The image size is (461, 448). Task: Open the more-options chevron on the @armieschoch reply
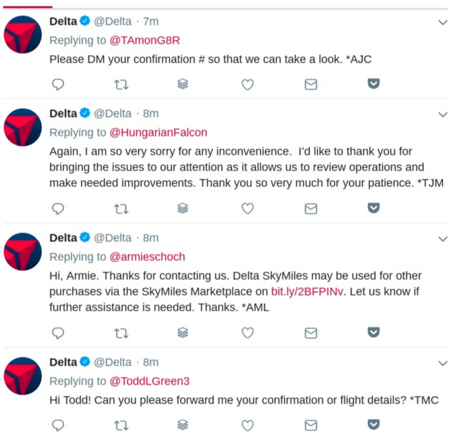click(x=443, y=239)
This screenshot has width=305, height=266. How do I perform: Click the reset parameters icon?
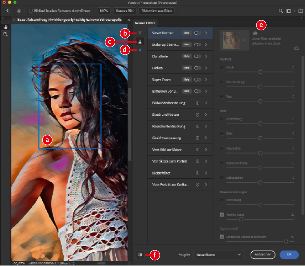(x=296, y=48)
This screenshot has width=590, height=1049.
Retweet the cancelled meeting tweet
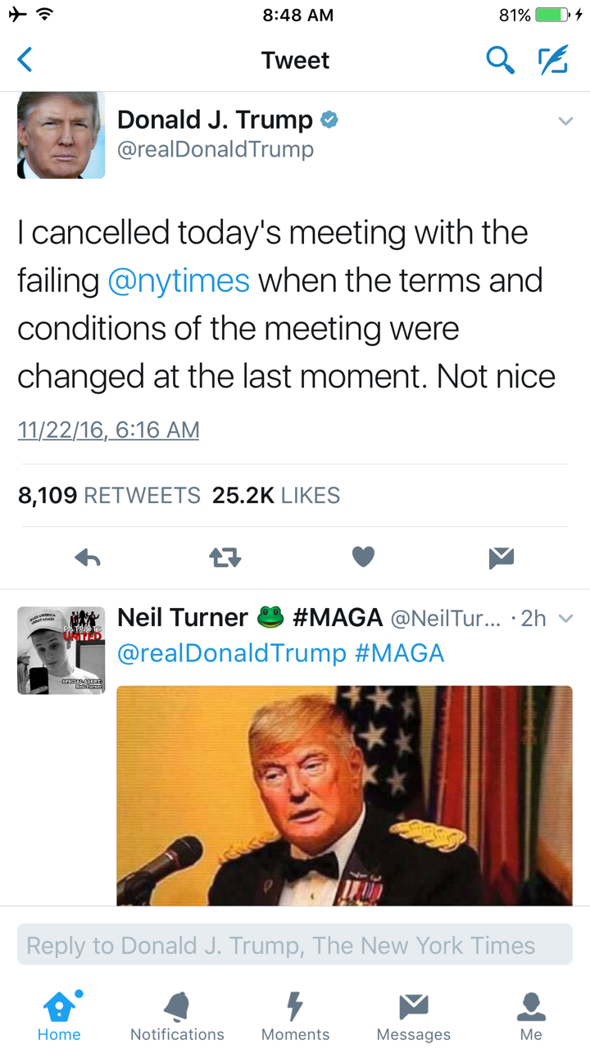225,558
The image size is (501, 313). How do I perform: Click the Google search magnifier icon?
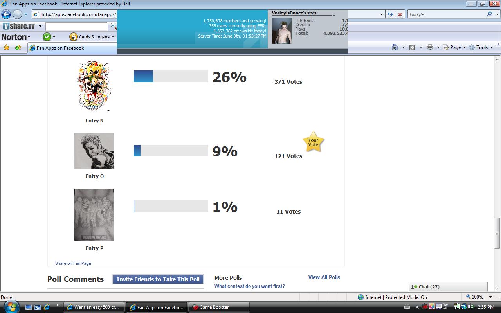coord(490,14)
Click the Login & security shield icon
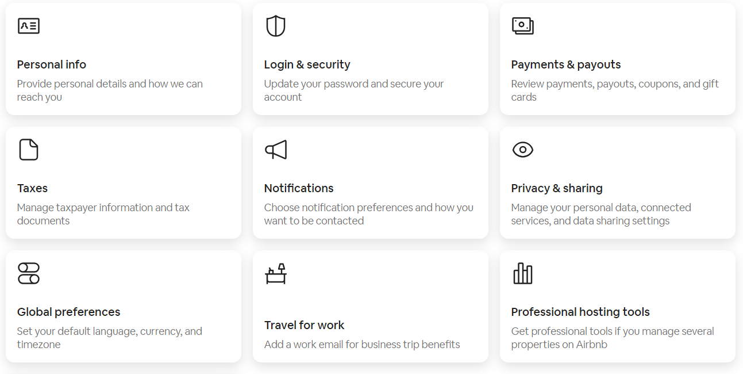 click(276, 26)
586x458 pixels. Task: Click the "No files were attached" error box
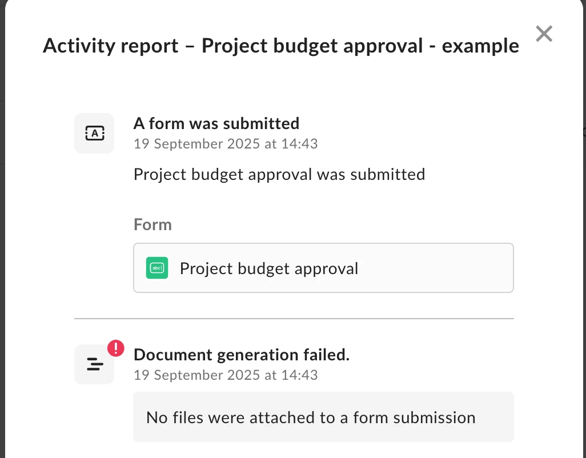[x=323, y=417]

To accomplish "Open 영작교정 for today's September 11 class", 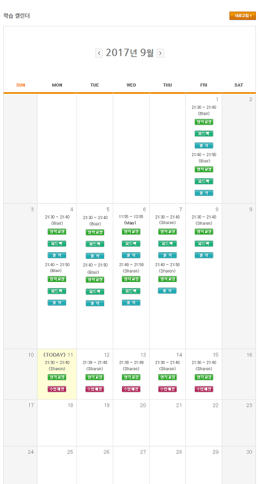I will tap(57, 377).
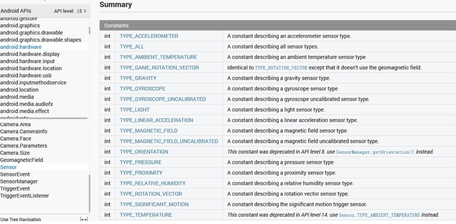Select the android.media.audiofx package
456x224 pixels.
(x=27, y=104)
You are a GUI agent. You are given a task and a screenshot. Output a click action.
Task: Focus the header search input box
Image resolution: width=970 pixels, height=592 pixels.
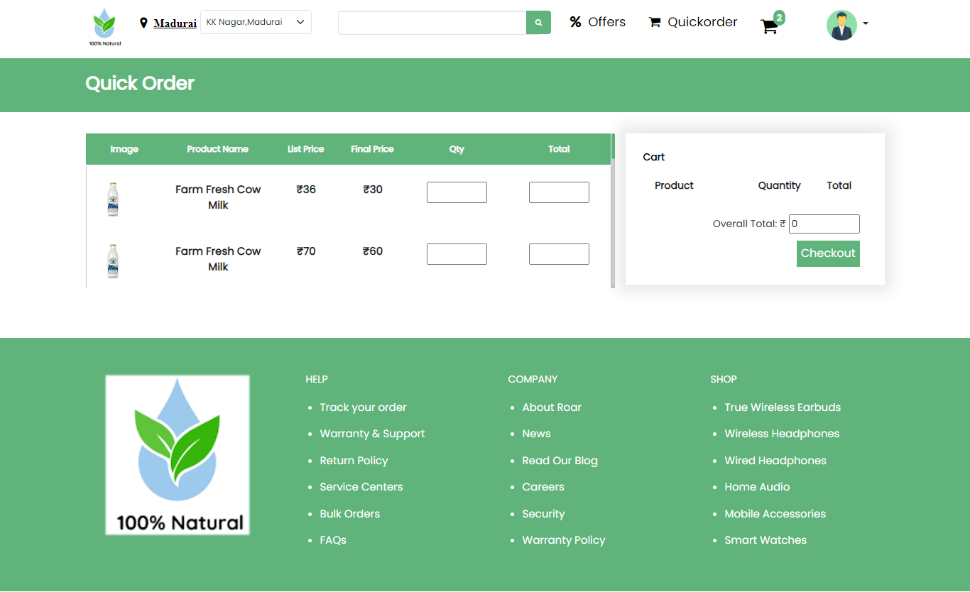pyautogui.click(x=432, y=23)
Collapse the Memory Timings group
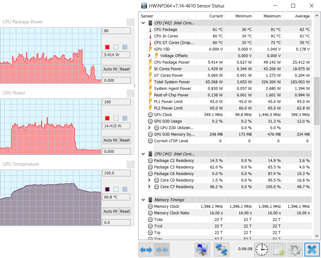The image size is (321, 258). click(143, 200)
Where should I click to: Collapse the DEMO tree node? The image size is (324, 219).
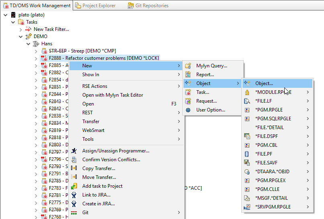point(21,37)
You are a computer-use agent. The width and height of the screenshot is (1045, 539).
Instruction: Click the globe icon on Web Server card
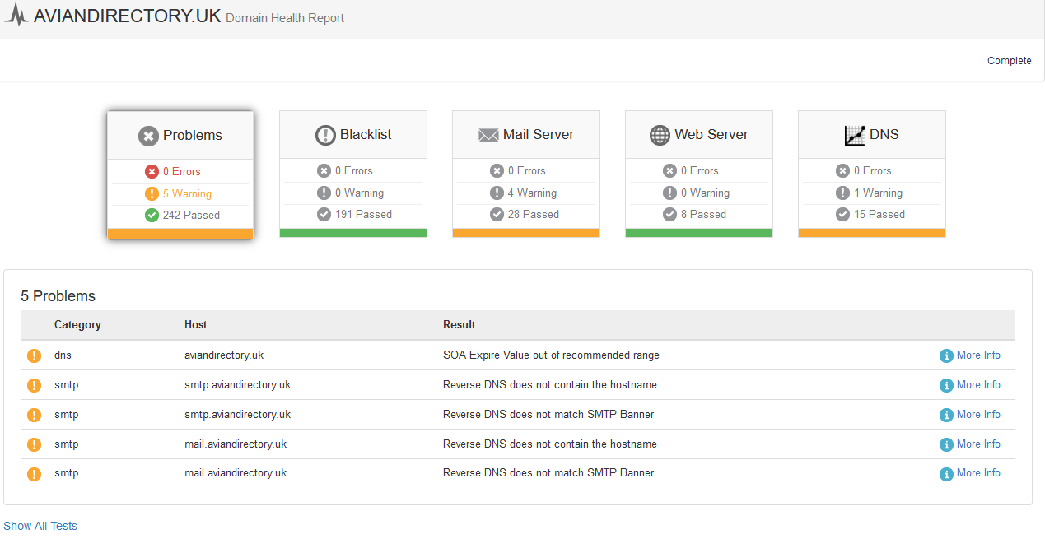click(x=660, y=135)
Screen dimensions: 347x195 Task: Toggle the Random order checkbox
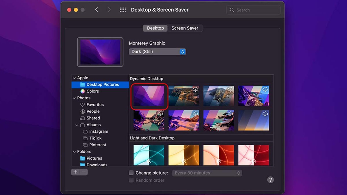[x=131, y=180]
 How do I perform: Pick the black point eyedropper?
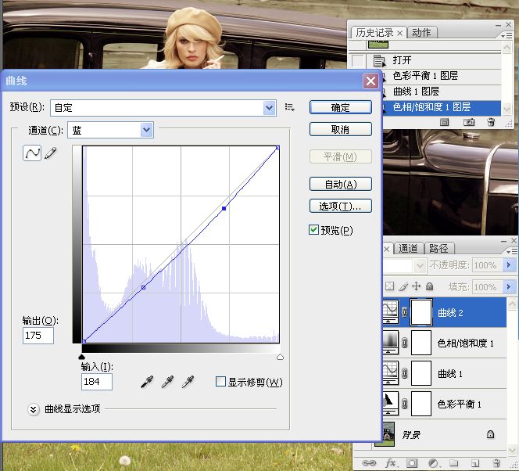[146, 382]
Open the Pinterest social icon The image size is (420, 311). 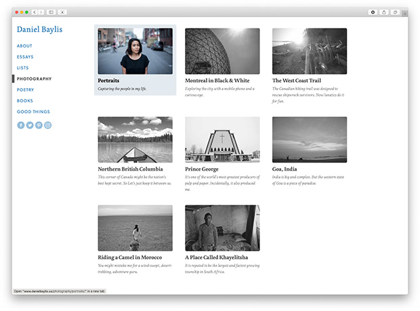click(39, 125)
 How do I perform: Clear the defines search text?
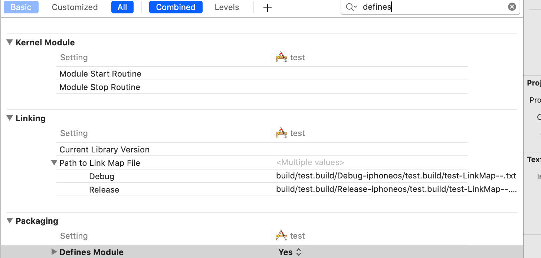[512, 7]
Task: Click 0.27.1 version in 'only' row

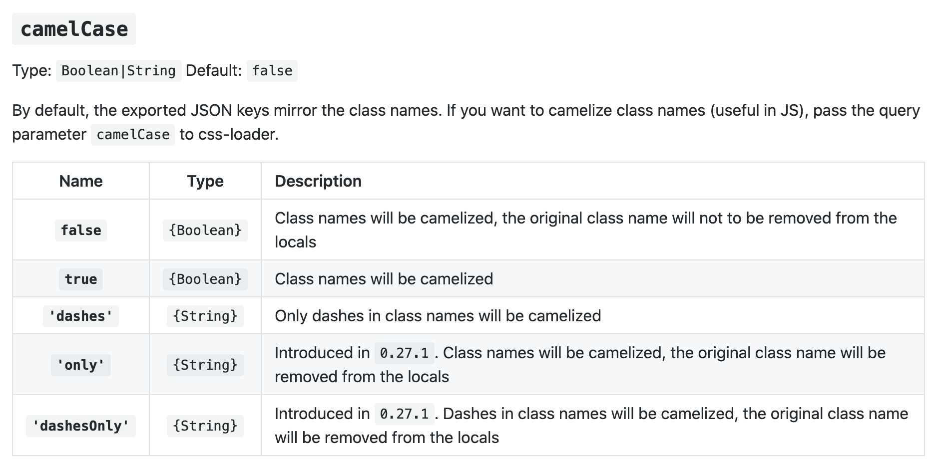Action: 404,353
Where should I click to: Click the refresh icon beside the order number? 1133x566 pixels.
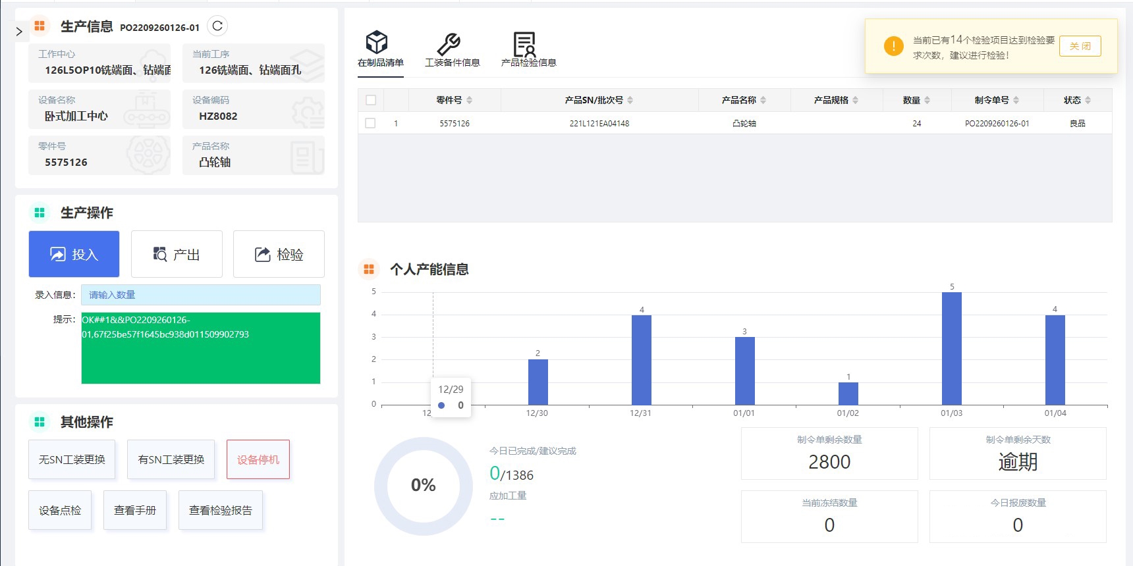click(217, 26)
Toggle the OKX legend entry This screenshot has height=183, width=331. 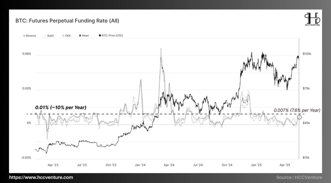[66, 36]
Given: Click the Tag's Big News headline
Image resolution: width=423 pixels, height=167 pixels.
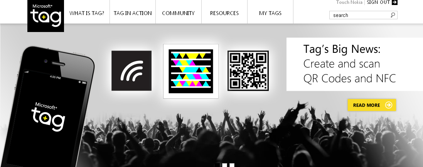Looking at the screenshot, I should [x=342, y=49].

* Description of the task *
In the material above, tally every line with the string "agent" in it, then give that number alone.

* Final answer *
2